Saya terkaget-kaget waktu membeli galon aqua di warung dekat rumah saya..
" Bu, mau beli aqua galonnya ada?" "Ada, tapi kayanya tinggal satu itu mbak, sama sekarang harganya mahal banget" "Berapa tho bu?" "15.000"
ealah, batinku lha kok mahal bgd ya... air di bak banyak lho padahal ... ckck.

Iya beginilah keadaan saat ini, air yang kelihatannya berlimpah saja 1 galon ( 19 liter) Rp 15.000, itu karena kualitas kebersihan air yang udah jarang ataukah karena memonopoli air bersih padahal sudah jelas-jelas dicantumkan dalam undang-undang (pasal 33 ayat 3 ) yang isinya
“Bumi dan air dan kekayaan yang terkandung di dalamnya dikuasai oleh negara dan dipergunakan untuk sebesar-besar kemakmuran rakyat”.

Ketika saya membatin, perusahaan aqua pasti meraup banyak keuntungan dari hasil menjual air yang dibotolkan tersebut, padahal modal yang dikeluarkan tentunya sedikit karena hanya mengambil dari sumber mata air saja, dan mereka hanya butuh modal sedikit seperti untuk membyar pajak air, retribusi, dll.. Karena saya penasaran saya mencari-cari info tentang perusahaan aqua di google.com, dan ternyata benar mereka meraup banyak sekali keuntungan dari hasil air botolan mereka itu, Nila Ardhianie, Direktur AMRTA Institute for Water Literacy, mencontohkan pendapatan Aqua dari pabriknya di Klaten, Jawa Tengah. Menurut Balai Pengelolaan Pertambangan dan Energi Wilayah Surakarta, saban bulan perusahaan ini hanya membayar pajak air bawah tanah sebesar Rp 3 juta-4 juta. Dalam setahun, pajak air bawah tanah yang dibayar Aqua tak lebih dari Rp 50,5 juta. Sementara retribusi kepada Pemerintah Kabupaten Klaten sebesar Rp 1,17 miliar. Sedangkan retribusi buat dua desa sekitar sumber air dan lokasi pabrik adalah Rp 25 juta dan Rp 334 juta.
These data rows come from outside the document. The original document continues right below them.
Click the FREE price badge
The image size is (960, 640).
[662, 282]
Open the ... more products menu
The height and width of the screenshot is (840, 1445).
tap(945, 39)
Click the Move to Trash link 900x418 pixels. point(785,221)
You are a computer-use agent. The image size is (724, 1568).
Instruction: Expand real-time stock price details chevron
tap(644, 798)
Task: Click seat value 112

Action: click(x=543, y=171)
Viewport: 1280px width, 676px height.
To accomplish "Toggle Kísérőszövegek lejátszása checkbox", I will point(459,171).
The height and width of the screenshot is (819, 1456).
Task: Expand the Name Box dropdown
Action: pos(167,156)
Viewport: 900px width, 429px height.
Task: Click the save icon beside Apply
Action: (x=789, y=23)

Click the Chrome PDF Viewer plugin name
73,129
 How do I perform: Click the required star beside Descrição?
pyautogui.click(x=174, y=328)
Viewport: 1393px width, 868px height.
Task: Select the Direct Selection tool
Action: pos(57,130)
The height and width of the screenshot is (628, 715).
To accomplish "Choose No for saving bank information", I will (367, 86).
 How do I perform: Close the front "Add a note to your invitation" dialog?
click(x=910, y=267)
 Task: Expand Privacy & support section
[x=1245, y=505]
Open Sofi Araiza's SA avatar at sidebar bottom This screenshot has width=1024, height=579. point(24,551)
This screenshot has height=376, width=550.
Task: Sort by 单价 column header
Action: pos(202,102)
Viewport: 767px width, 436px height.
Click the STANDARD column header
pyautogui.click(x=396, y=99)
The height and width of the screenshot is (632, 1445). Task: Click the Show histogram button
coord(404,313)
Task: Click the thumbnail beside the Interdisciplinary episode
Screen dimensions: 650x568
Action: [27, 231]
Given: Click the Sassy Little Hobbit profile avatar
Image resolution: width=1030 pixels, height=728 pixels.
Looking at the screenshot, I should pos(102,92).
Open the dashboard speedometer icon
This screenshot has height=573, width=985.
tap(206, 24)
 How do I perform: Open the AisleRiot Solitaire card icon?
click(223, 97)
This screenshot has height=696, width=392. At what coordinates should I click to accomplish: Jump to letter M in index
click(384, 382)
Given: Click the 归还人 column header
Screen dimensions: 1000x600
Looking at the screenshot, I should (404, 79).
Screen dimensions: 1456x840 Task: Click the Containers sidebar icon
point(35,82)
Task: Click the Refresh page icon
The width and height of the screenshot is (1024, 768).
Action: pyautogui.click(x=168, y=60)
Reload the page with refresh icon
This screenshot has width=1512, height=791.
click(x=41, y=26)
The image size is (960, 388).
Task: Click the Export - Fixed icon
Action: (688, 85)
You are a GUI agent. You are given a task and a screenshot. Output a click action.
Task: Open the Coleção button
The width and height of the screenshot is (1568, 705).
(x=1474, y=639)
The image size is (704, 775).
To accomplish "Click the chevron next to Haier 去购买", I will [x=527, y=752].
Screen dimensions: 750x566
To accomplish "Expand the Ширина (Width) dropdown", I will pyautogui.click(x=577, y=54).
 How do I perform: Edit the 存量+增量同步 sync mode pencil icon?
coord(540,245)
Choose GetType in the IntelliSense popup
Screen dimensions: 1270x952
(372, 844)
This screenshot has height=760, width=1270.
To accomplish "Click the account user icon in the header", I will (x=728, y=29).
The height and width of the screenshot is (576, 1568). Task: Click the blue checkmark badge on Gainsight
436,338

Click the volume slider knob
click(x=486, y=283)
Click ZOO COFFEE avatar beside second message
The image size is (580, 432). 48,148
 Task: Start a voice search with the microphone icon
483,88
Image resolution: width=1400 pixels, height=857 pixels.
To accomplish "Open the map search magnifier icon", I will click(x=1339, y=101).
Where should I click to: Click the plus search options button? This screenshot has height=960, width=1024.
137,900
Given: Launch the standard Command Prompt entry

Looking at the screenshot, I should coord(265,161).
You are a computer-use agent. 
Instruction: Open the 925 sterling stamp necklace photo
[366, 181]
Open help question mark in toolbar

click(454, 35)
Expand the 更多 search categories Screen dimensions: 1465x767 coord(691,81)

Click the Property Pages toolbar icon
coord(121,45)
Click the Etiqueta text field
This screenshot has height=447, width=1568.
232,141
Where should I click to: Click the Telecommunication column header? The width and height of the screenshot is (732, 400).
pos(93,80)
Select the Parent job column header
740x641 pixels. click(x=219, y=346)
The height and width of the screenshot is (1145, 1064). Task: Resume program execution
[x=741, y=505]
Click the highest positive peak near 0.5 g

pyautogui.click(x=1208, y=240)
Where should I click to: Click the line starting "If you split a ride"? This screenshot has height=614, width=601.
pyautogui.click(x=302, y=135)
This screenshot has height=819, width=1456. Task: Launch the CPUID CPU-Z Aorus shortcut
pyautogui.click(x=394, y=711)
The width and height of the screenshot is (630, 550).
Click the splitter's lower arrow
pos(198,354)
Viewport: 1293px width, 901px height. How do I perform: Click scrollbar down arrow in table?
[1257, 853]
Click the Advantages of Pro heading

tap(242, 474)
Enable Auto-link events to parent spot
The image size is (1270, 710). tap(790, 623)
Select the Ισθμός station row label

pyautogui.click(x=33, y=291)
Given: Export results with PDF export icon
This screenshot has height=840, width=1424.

Total selama tahun 2004, kata Nila, Aqua hanya membayar Rp 1,58 miliar.
Dengan modal sebesar itu, setiap bulannya Aqua mampu menyedot air lebih dari 18 juta liter. Bila dikalkulasikan, dengan harga jual per liter sekitar Rp 2.000, berarti pendapatan dari pabrik di Klaten mencapai Rp 36 miliar. Dari jumlah itu--setelah dikurangi ongkos produksi dan sebagainya--Aqua diperkirakan mampu mengantongi keuntungan minimal sebesar 30% atau sekitar Rp 12 miliar.

Yah, lalu dikemanakan undang2 pasal 33 ayat 3 itu?
apakah yang dimaksudkan itu kita harus mengeluarkan berlembar-lembar uang untuk mendapatkan kesejahteraan berupa air yang kelihatannya berlimpah itu?